After he paid the bill, he pulled out his chair to go to the restroom, not noticing the guy who had been seated behind him in the meantime. Gary’s chair bumped into the guy’s as he stood up.

“Oh, sorry,” Gary said.

“I don’t mind,” the guy replied. “You can bump into me any time.”

One of his companions added, “You can bump into me, too.”

Gary turned to me with a furrowed brow, which seemed more like confusion than displeasure. He passed the waiter on his way to the bathroom, who smiled at him again. I looked around the restaurant and noticed a couple of other faces, who were clearly amused by the exchange. They looked at me approvingly, as did the guys that Gary bumped into.
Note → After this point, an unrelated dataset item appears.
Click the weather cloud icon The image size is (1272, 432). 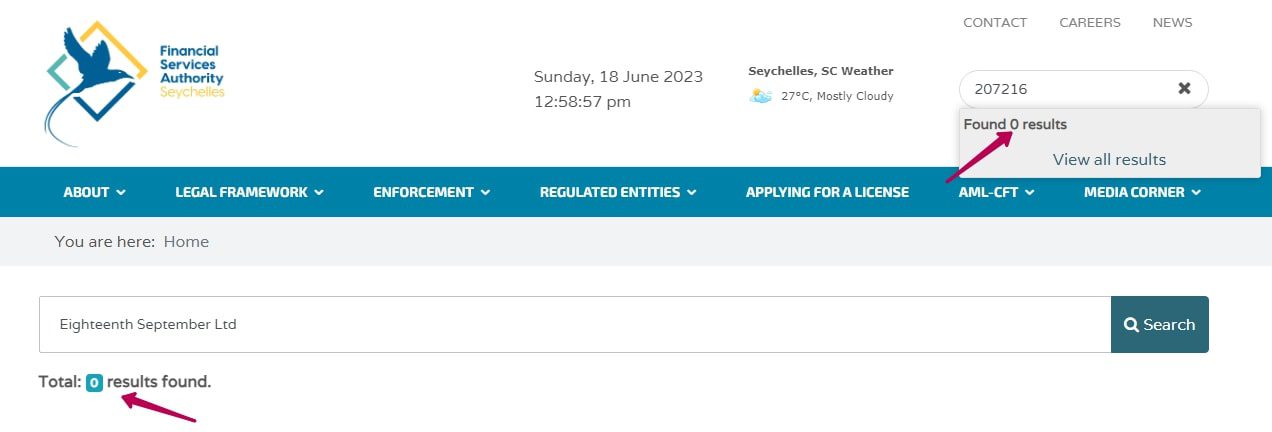click(x=761, y=96)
It was then when I realized: Gary was not just a gay man’s fantasy, but he was my gay man’s fantasy. Before transition, I used to watch those porn movies where gay men lured or paid straight men to have gay sex for the first time. And those straight guys had these manly jobs like fireman or marine or, actually, park ranger. They symbolized the kind of elusive masculinity that femme gay men like me both aspired to and desired, but couldn't have – yet somehow, there was always something about a guy being actually gay that ruined the image. For me (and a certain cross-section of gay men), it was the ultimate thrill to have sex with a guy who isn’t really attracted to men, but somehow gets convinced to do so anyway.

Straight men symbolized the kind of elusive masculinity that femme gay men like me both aspired to and desired, but couldn't have.
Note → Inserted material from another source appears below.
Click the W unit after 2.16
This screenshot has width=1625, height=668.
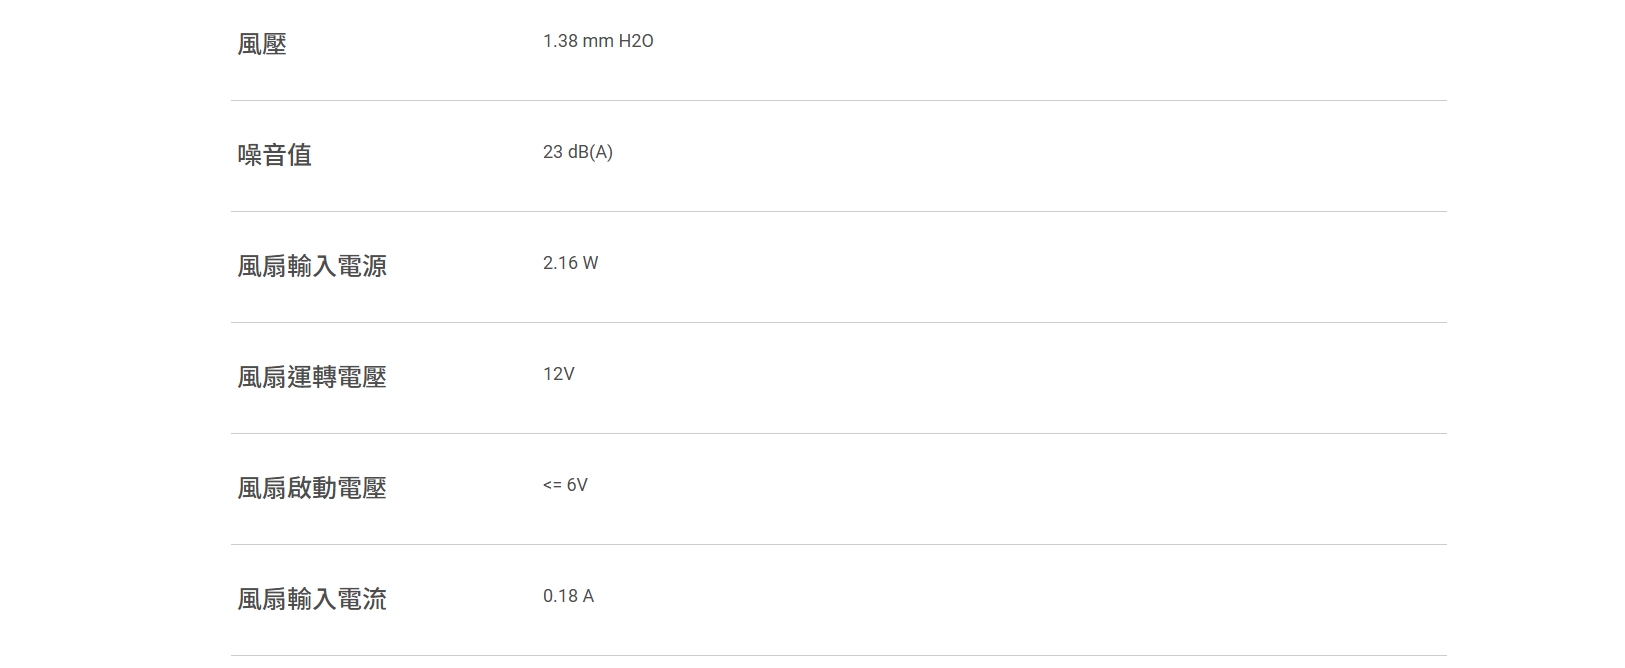pyautogui.click(x=590, y=263)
As Gary meandered his way through the restaurant and other pairs of eyes trained on him, I noticed things I didn’t before. His jaw was stronger than I remembered, his chest broader. His expression, which up to then I thought of as a bit clueless, seemed rugged in this new light. I remembered that thrill of long ago: the fantasy of being with a guy who wasn’t really into men.

“Shall we go?” he asked.

We were going to different subways. Gary offered to walk me, but I was too confused by my newfound attraction to take the offer, so I told him it was fine. I hugged him good night as he kissed me on the cheek, and I enjoyed the brush of his beard against my skin.

As I walked to the station, I thought about those fleeting moments when my body was in contact with Gary’s, and felt the old excitement of my gay man’s fantasy. I remembered, in my early days of transition, the thrill of straight guys hitting on me who would have never given me the time of day when I still lived as a gay man, and how I happily had sex with them for fun. I didn’t transition to fulfill the fantasy of sleeping with lots of straight guys — my desire to be a woman was so much more encompassing and complicated than that — but the knowledge that men wanted me as a woman definitely sped up the process.
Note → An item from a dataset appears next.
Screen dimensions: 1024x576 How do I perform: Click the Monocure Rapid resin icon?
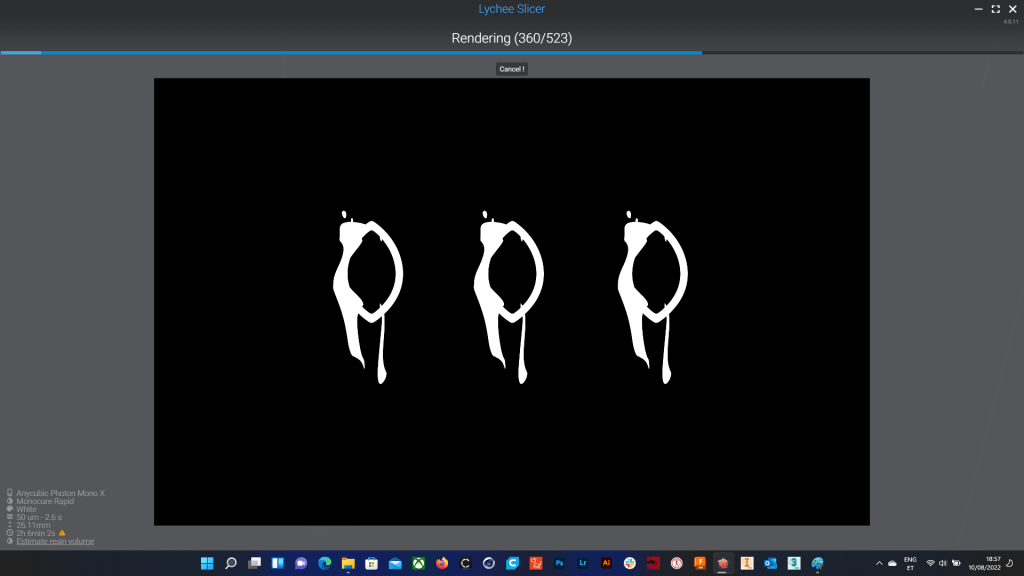tap(10, 501)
As time went on, I craved the random sex less and less, got more excited by shared interests and the prospects of future companionship. Not feeling objectified just for my looks became a priority for me, after being consistently seen by men as nothing but a body to fuck, and it became more important for me to feel safe with guys I dated. As my core group of friends shifted from gay men to cisgender women, I began to adopt social attitudes that were more typical of my new role. I might have an identical twin who’s a man, but even though we’re both attracted to men, the type of guy I fantasized about when I was still a guy, I suddenly realized, was no longer the type of guy I wanted in my role of woman.

For a moment, I saw Gary through the eyes of the men in the restaurant. I recovered some of that old lust, and thought about texting Gary to tell him I wanted him to walk me to the subway after all. Maybe I would bring him all the way to bed, relive the fantasies of my past. And the whole time we’re together, I would imagine those gay men who lusted after him but couldn’t have him. Those men, who used to eye me with disdain as too femme, would now envy me for being able to have not just Gary, but as many straight guys like him as I wanted.

Except I no longer wanted guys like Gary. So I let the envy of those men trail off behind me as I entered the bright fluorescent light of the subway station, walked through the turnstile, and took the train home.